## What you need to do
Report the count of lines in the records that contain "computer", without any added text.

□ □ □ □ □

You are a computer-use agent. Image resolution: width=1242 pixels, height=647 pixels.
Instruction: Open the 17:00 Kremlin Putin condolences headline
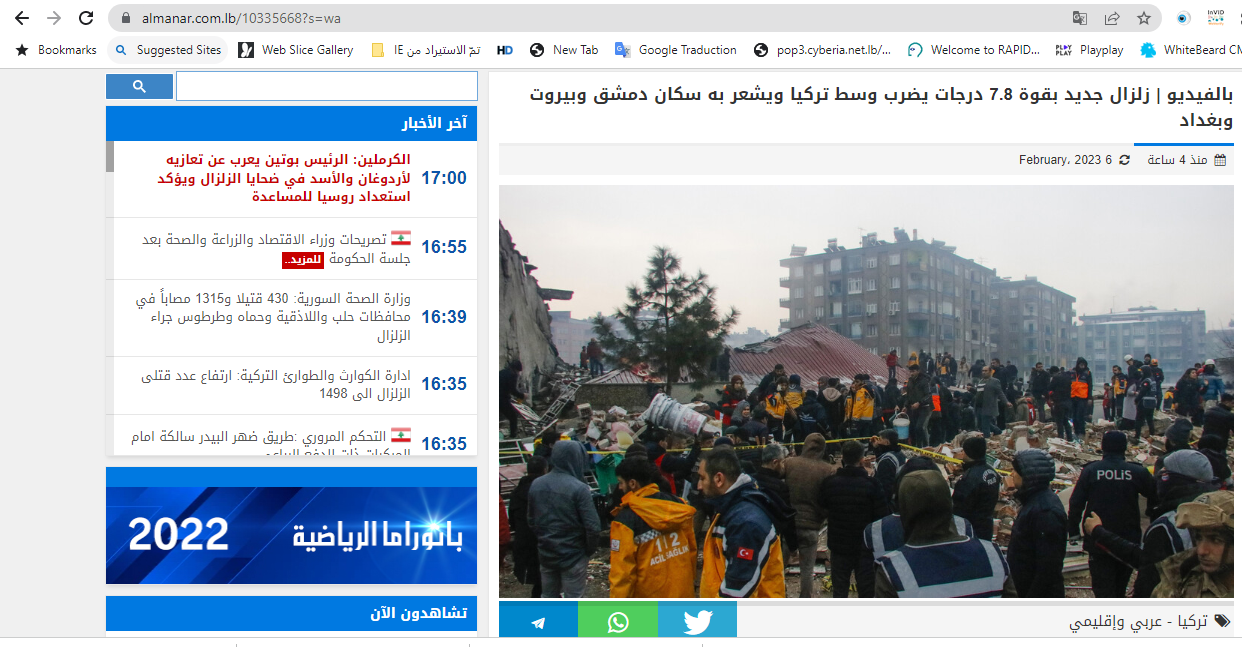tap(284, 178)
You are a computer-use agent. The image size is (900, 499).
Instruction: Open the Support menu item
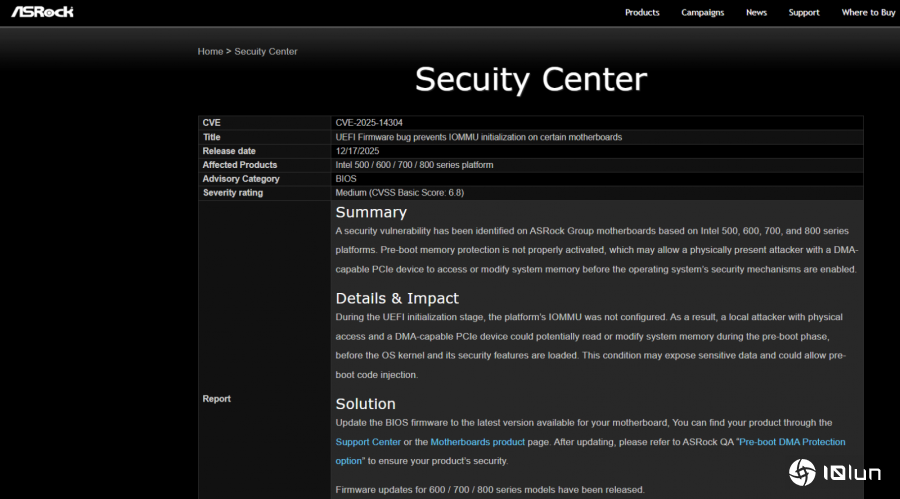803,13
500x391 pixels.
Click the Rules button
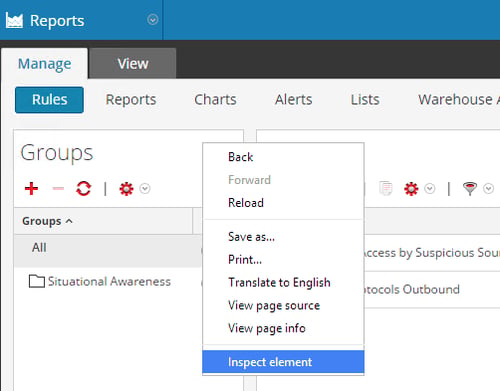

□ □ □ □ □

## Your solution
2